Better risk selection could cut 16% from cyber insurers’ loss ratios – Gallagher Re

Reinsurance broker Gallagher Re has partnered with data and technology firm Bitsight analytics for cyber risk research that assessed security performance data of 62,000 organisations across 67 countries and its own proprietary database containing cybersecurity incidents and claims.

The headline finding was that insurers could reduce their loss ratio by more disciplined risk selection to avoid taking on business that shared some common characteristics.

The study concluded that poor performance in “certain key areas” increased an organisation’s risk of experiencing a cybersecurity incident and subsequent claim.

“This study provides clear, actionable insights for both insurance companies and enterprises on the efficacy of security controls,” Ed Pocock, global head of cyber security at Gallagher Re.

According to Gallagher Re, key predictors of cybersecurity risk, valuable information for enterprise cybersecurity leaders and the cyber insurers that offer policies to cover that risk, included:

• External scanning data could improve insurance loss ratios: By using targeted external scanning data in addition to firmographics to identify and remove the most damaging 20% of risks, insurers could see a loss ratio reduction of up to 16.4%.
• “Cyber footprint” is a strong predictor of claims: The size of an organization’s attack surface – as measured by the number of IP addresses a company maintains – was found to be a strong predictor of claims. This is a significant finding for insurers, who traditionally have focused on firmographics to underwrite policies, like employee count, industry, or revenue rather than using technographic data.
• Single Point of Failure data and third-party dependencies are highly predictive of claims: As the enterprise tech stack grows, so too does the potential attack surface. Observed use of certain technology products materially increased the likelihood of a claim. This data holds great promise for the insurance industry and future risk modeling approaches.
• Cyber hygiene remains critical: From patching speed to the use of HTTP headers, proper deployment of SSL certificates, DNS security, proper endpoint management and more, nine Bitsight risk vectors measuring essential cybersecurity practices were found to be correlated with cybersecurity incidents. Taking care of the basics can measurably reduce risk of incidents.

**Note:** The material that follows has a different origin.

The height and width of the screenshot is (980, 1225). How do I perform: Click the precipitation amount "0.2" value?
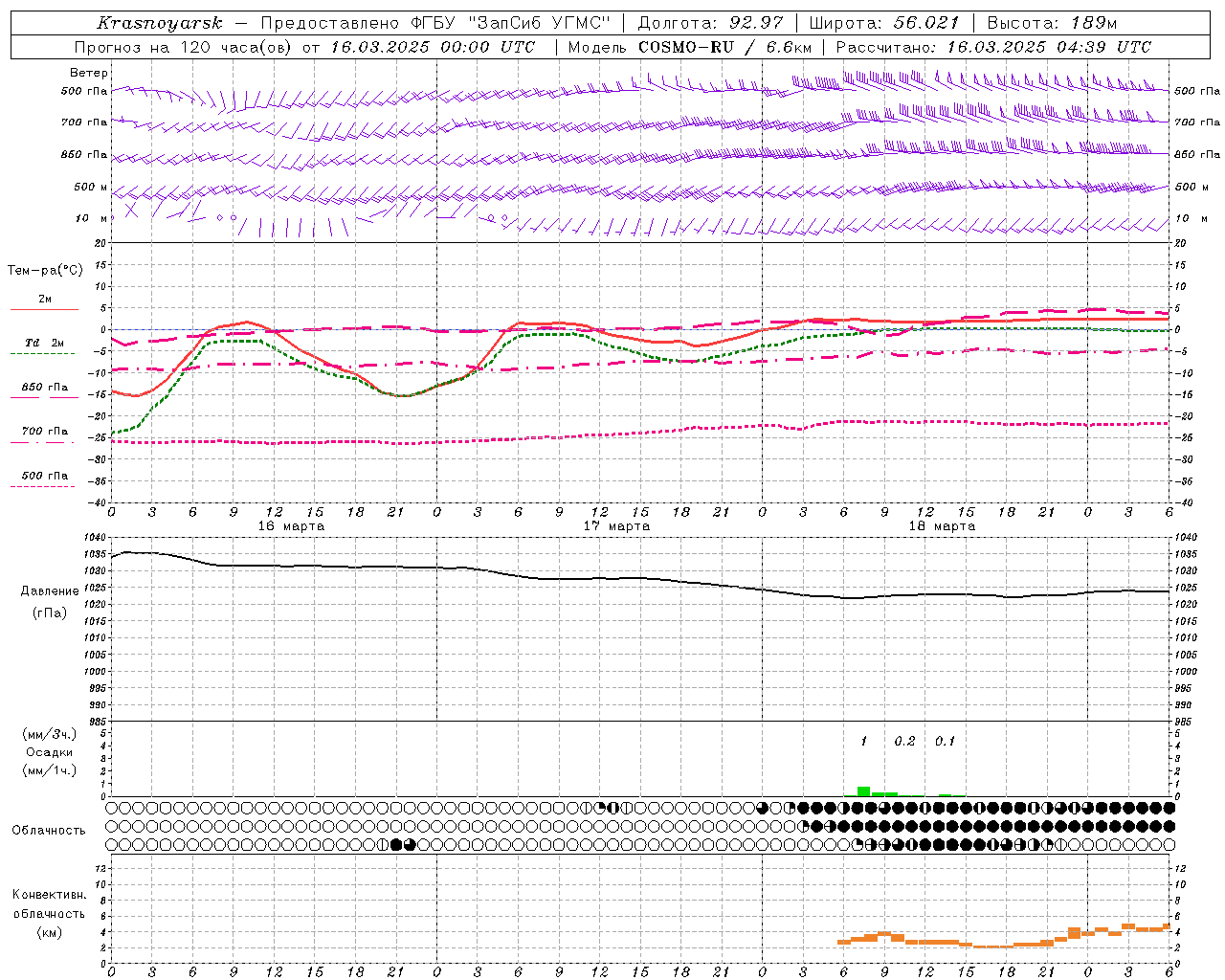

“Leveraging Bitsight’s data, we’ve not only established a direct link between weak cybersecurity controls and higher insurance claims, but also highlighted additional strategies for insurers to more effectively assess an organization’s cyber risk and potentially improve loss ratios,” Pocock added.

Gallagher Re added that IT security managers could use the same insights to prioritise their own cyber defence investments, lowering the probability of experiencing an incident, benefitting their risk profile when it reaches an underwriter.

“For years, Bitsight analytics have been independently proven to have strong correlation with security incidents,” said Derek Vadala, chief risk officer at Bitsight.

“Gallagher Re’s analysis demonstrates that there is even more to the story – that meaningful, new insights, such as assessing the risk of business email compromise (BEC), can be created through analysing different parts of our massive trove of data,” Vadala added.

Download the study here.

Reputational risk

Hiscox also published its annual Cyber Readiness Report 2024 this week, uncovering a rising tide of cyber-attacks – representing a financial threat and a significant reputational risk.

Key data points, with global and UK-focused results, from the Hiscox report:

• Over two-thirds (global: 67%, UK: 70%) of firms in this year’s study report an increase in the number of times their organisation experienced a cyber attack in the past 12 months.
• A third of firms (global: 34%, UK: 37%) say their organisation’s cyber security measures are compromised due to a lack of expertise in managing emerging tech risks.
• A third of business leaders (global: 34%, UK: 34%) do not feel that their organisation is adequately prepared to handle cyber attacks.
• In addition to this, 64% (UK: 70%) believe they risk losing business if they do not handle client and partner data securely. And these concerns are justified, for organisations that had suffered a cyber attack:
• 47% (UK: 46%) of had greater difficulty attracting new customers (compared to 20% the previous year)
• 43% (UK: 40%) lost customers (compared to 21% the previous year)
• 38% (UK: 37%) faced bad publicity, which impacted their brand reputation (compared to 25% the previous year)
• 21% (UK: 19%) lost business partners (compared to 16% the previous year).